■ Passage provided
--- Start ---
Much of what will be considered as European art cinema, in addition to being part of a somewhat vague catch-all grouping, could perfectly justifiably be seen as elitist and complicit in a rather Eurocentric perspective on cinema. Even so, it remains the case that awareness of the body of work seen to fall beneath the umbrella concept employed here is important to anyone who may wish to study film. So, while it does not seek to underplay any negative features of the term, this book, nevertheless, argues for the importance of having an awareness of art cinema made in Europe over the past 100 years or so. Failing to explore the concept of art cinema, and the body of work that has in various senses been seen as art cinema, denies us the opportunity of engaging with some of the most profound insights and challenging questions raised by film texts.
Following Bordwells approach to art cinema of the 1970s, given above, Janet Staiger has argued that both independent cinema and mainstream Hollywood have:
a definite historical existence
a set of conventions
implicit viewing procedures.
--- End ---
■ Given entries
--- Start ---
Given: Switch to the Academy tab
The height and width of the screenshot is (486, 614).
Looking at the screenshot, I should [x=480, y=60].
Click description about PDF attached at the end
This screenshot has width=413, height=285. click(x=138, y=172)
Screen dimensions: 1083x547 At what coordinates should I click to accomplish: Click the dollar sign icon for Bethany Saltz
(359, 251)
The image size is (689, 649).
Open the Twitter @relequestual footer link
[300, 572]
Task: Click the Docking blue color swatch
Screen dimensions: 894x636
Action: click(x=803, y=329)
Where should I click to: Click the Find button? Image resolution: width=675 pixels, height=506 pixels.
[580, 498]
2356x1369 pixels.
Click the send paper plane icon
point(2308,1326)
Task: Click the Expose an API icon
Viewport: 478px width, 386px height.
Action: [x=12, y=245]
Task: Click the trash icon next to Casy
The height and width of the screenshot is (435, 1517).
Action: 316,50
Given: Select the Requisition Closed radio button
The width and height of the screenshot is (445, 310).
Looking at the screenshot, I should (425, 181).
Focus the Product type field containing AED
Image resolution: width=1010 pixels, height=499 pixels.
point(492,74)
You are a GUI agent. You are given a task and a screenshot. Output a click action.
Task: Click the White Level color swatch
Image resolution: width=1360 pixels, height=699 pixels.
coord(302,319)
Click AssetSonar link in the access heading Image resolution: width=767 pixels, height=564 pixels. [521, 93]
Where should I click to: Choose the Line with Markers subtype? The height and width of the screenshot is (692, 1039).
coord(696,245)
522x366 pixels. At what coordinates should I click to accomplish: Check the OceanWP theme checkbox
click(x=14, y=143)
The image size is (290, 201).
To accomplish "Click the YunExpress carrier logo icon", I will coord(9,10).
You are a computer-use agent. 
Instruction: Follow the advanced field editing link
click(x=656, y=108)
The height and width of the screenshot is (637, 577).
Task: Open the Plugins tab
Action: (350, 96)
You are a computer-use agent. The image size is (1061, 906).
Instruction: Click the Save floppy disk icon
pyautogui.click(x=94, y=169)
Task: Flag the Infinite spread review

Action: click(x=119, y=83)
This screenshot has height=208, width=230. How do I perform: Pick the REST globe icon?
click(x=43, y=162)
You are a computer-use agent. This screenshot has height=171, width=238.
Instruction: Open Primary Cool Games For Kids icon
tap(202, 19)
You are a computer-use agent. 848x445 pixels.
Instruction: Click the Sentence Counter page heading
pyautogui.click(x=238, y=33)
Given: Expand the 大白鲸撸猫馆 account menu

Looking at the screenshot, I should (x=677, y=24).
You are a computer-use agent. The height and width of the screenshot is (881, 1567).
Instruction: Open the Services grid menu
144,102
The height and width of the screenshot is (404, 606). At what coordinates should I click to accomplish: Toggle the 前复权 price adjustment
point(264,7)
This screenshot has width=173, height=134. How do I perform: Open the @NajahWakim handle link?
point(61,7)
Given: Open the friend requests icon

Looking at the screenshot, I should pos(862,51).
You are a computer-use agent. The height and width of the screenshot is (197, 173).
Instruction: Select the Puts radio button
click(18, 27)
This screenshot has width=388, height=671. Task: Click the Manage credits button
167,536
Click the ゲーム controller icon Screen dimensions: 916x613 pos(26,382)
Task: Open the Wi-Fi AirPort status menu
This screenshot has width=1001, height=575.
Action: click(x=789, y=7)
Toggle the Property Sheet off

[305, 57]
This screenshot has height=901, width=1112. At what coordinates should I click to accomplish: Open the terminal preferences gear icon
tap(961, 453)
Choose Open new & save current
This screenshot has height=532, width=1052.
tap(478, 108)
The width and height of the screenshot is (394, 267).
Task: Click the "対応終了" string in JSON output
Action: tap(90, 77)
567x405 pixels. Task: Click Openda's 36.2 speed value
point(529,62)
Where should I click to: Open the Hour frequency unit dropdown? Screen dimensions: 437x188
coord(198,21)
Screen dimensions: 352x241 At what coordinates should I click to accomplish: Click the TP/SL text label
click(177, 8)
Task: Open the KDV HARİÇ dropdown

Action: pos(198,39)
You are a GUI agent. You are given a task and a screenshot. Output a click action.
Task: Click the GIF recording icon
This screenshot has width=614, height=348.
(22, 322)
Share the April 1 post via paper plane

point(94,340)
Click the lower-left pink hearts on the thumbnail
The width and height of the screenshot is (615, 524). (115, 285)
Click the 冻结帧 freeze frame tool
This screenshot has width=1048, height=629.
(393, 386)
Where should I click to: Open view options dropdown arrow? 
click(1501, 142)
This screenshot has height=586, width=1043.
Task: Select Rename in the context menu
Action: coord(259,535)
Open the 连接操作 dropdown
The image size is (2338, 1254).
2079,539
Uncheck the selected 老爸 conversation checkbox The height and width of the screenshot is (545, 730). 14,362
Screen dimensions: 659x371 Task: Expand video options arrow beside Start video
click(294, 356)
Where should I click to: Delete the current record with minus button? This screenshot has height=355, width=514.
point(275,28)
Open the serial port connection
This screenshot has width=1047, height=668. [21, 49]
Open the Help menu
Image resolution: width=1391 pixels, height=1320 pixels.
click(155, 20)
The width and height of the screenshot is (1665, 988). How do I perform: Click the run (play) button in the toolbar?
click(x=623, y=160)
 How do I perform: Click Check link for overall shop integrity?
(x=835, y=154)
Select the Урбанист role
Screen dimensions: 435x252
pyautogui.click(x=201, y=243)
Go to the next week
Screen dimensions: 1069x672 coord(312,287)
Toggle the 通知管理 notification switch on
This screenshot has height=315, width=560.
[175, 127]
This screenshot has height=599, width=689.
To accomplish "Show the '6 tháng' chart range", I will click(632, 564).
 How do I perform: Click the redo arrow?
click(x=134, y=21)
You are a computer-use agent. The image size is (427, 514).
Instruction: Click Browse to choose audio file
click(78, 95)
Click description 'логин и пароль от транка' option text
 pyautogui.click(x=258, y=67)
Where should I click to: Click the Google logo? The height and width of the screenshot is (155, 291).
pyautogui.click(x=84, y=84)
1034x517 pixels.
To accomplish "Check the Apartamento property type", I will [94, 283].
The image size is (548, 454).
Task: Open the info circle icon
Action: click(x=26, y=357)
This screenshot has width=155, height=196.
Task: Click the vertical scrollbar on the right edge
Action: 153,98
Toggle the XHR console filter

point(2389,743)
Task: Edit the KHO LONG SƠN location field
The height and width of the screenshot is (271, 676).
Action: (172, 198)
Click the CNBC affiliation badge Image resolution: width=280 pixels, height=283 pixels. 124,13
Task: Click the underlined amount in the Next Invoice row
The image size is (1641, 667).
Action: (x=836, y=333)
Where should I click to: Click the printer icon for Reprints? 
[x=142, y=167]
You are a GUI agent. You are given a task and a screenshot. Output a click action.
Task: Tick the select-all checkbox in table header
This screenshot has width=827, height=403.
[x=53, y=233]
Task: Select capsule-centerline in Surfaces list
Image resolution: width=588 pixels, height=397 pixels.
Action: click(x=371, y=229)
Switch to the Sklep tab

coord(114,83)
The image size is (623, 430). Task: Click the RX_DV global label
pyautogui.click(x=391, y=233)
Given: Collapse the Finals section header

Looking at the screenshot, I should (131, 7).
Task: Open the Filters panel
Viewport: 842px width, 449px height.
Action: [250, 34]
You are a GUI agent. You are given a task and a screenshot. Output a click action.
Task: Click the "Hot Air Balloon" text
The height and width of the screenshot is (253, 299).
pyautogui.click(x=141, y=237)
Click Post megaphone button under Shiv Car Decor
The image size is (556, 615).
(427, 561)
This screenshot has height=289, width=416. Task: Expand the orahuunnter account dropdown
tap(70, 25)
--- End ---
■ Task set
**A.** Quote the passage on European art cinema word for word, beginning at the words "Following Bordwells approach" and stopping after "implicit viewing procedures.".
**B.** Answer these questions from the passage on European art cinema:
(i) Over roughly how many years of art cinema made in Europe does the book argue for awareness?
(ii) According to Janet Staiger, which two kinds of cinema have a definite historical existence, a set of conventions and implicit viewing procedures?
(iii) What does failing to explore the concept of art cinema deny us?
**C.** Please continue the passage on European art cinema from its last line.

■ Answers
**A.**
Following Bordwells approach to art cinema of the 1970s, given above, Janet Staiger has argued that both independent cinema and mainstream Hollywood have:
a definite historical existence
a set of conventions
implicit viewing procedures.

**B.**
(i) The past 100 years or so.
(ii) Independent cinema and mainstream Hollywood.
(iii) The opportunity of engaging with some of the most profound insights and challenging questions raised by film texts.

**C.**
(2013, 22)
This book will consider the films under discussion here in relation to this same tripartite perspective. Staiger, we should note, is not under any illusion that some simple ideological split exists between the two forms of cinema she is discussing. Both independent films and Hollywood movies, she says:
exude fairly conservative ideologies as well as occasionally progressive ones. An alternative film practice, as with art cinema, does not guarantee better representation of women, or minorities, or social justice. In fact, often indie films reinforce sexism and racism, and revel in elitist viewing practices for the initiated cinephile.